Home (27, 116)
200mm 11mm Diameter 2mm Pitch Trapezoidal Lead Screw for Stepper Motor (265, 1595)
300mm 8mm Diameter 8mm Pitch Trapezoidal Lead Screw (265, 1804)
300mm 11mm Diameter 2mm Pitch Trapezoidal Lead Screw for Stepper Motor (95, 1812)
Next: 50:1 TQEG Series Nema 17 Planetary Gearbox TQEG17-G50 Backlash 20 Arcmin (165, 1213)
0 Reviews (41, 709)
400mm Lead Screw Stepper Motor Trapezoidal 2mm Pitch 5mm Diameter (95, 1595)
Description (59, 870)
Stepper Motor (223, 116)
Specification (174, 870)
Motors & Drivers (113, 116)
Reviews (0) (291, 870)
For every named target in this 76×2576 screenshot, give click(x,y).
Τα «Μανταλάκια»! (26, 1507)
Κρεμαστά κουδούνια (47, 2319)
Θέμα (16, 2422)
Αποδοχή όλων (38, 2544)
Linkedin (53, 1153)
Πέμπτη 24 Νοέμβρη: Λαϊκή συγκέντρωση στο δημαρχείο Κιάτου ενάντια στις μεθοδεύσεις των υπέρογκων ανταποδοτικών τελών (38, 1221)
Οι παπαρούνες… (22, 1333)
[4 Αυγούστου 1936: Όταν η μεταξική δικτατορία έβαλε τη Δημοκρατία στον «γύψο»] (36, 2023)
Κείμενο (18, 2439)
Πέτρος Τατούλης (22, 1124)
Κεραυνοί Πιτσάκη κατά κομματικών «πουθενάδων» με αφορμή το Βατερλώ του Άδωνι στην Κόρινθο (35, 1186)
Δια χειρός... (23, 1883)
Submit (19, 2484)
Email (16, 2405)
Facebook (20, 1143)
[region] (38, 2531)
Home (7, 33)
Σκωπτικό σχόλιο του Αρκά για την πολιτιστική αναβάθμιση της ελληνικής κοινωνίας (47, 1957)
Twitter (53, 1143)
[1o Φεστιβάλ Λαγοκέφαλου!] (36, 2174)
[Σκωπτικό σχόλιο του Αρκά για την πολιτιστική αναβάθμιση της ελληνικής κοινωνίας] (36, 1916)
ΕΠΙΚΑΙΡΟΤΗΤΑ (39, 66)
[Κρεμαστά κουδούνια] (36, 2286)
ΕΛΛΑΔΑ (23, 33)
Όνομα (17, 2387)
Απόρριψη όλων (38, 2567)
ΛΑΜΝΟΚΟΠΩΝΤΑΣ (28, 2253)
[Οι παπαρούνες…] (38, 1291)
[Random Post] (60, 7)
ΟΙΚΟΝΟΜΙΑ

**Work instructions**
Return only this span, exactly: the line that contains "ΕΛΛΑΔΑ (23, 33)" and all lines after it to the end of the records.

**Expected answer**
ΕΛΛΑΔΑ (23, 33)
Όνομα (17, 2387)
Απόρριψη όλων (38, 2567)
ΛΑΜΝΟΚΟΠΩΝΤΑΣ (28, 2253)
[Οι παπαρούνες…] (38, 1291)
[Random Post] (60, 7)
ΟΙΚΟΝΟΜΙΑ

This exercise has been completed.